◆ **WHAT TO PRODUCE**
The response must consist of all the records, retyped exactly.

◆ **DATA RECORDS**
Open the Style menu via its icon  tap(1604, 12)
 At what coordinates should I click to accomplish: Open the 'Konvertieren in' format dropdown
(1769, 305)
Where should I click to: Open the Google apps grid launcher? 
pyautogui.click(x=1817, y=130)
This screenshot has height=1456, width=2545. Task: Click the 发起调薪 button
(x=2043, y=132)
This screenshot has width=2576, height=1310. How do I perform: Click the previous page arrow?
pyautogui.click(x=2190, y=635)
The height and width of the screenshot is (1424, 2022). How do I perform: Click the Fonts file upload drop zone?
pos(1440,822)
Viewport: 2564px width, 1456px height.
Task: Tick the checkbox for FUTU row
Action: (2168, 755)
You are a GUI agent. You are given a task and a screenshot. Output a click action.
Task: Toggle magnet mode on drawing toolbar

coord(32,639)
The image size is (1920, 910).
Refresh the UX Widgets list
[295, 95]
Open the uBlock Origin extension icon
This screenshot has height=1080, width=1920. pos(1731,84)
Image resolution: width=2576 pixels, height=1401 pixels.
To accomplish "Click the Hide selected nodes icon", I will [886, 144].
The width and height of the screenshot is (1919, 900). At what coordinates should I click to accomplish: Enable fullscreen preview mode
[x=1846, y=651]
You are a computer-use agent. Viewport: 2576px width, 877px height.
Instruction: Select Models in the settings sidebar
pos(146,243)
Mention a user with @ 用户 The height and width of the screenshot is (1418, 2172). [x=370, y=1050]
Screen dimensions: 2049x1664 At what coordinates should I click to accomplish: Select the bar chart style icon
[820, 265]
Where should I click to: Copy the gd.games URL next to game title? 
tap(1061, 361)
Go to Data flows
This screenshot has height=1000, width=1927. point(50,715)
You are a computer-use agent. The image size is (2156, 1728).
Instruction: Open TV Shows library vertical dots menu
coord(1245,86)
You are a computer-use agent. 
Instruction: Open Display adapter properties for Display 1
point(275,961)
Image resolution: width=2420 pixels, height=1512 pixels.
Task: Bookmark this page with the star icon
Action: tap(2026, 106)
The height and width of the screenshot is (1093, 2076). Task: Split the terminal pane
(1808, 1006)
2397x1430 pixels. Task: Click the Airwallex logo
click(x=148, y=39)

◆ **SOLUTION BELOW**
Open the Style menu via its icon  tap(1604, 12)
 At what coordinates should I click to accomplish: Open the 'Konvertieren in' format dropdown
(1769, 305)
Where should I click to: Open the Google apps grid launcher? 
pyautogui.click(x=1817, y=130)
This screenshot has height=1456, width=2545. Task: Click the 发起调薪 button
(x=2043, y=132)
This screenshot has width=2576, height=1310. How do I perform: Click the previous page arrow?
pyautogui.click(x=2190, y=635)
The height and width of the screenshot is (1424, 2022). How do I perform: Click the Fonts file upload drop zone?
pos(1440,822)
Viewport: 2564px width, 1456px height.
Task: Tick the checkbox for FUTU row
Action: (2168, 755)
You are a GUI agent. You are given a task and a screenshot. Output a click action.
Task: Toggle magnet mode on drawing toolbar

coord(32,639)
The image size is (1920, 910).
Refresh the UX Widgets list
[295, 95]
Open the uBlock Origin extension icon
This screenshot has height=1080, width=1920. pos(1731,84)
Image resolution: width=2576 pixels, height=1401 pixels.
To accomplish "Click the Hide selected nodes icon", I will [886, 144].
The width and height of the screenshot is (1919, 900). At what coordinates should I click to accomplish: Enable fullscreen preview mode
[x=1846, y=651]
You are a computer-use agent. Viewport: 2576px width, 877px height.
Instruction: Select Models in the settings sidebar
pos(146,243)
Mention a user with @ 用户 The height and width of the screenshot is (1418, 2172). [x=370, y=1050]
Screen dimensions: 2049x1664 At what coordinates should I click to accomplish: Select the bar chart style icon
[820, 265]
Where should I click to: Copy the gd.games URL next to game title? 
tap(1061, 361)
Go to Data flows
This screenshot has height=1000, width=1927. point(50,715)
You are a computer-use agent. The image size is (2156, 1728).
Instruction: Open TV Shows library vertical dots menu
coord(1245,86)
You are a computer-use agent. 
Instruction: Open Display adapter properties for Display 1
point(275,961)
Image resolution: width=2420 pixels, height=1512 pixels.
Task: Bookmark this page with the star icon
Action: tap(2026, 106)
The height and width of the screenshot is (1093, 2076). Task: Split the terminal pane
(1808, 1006)
2397x1430 pixels. Task: Click the Airwallex logo
click(x=148, y=39)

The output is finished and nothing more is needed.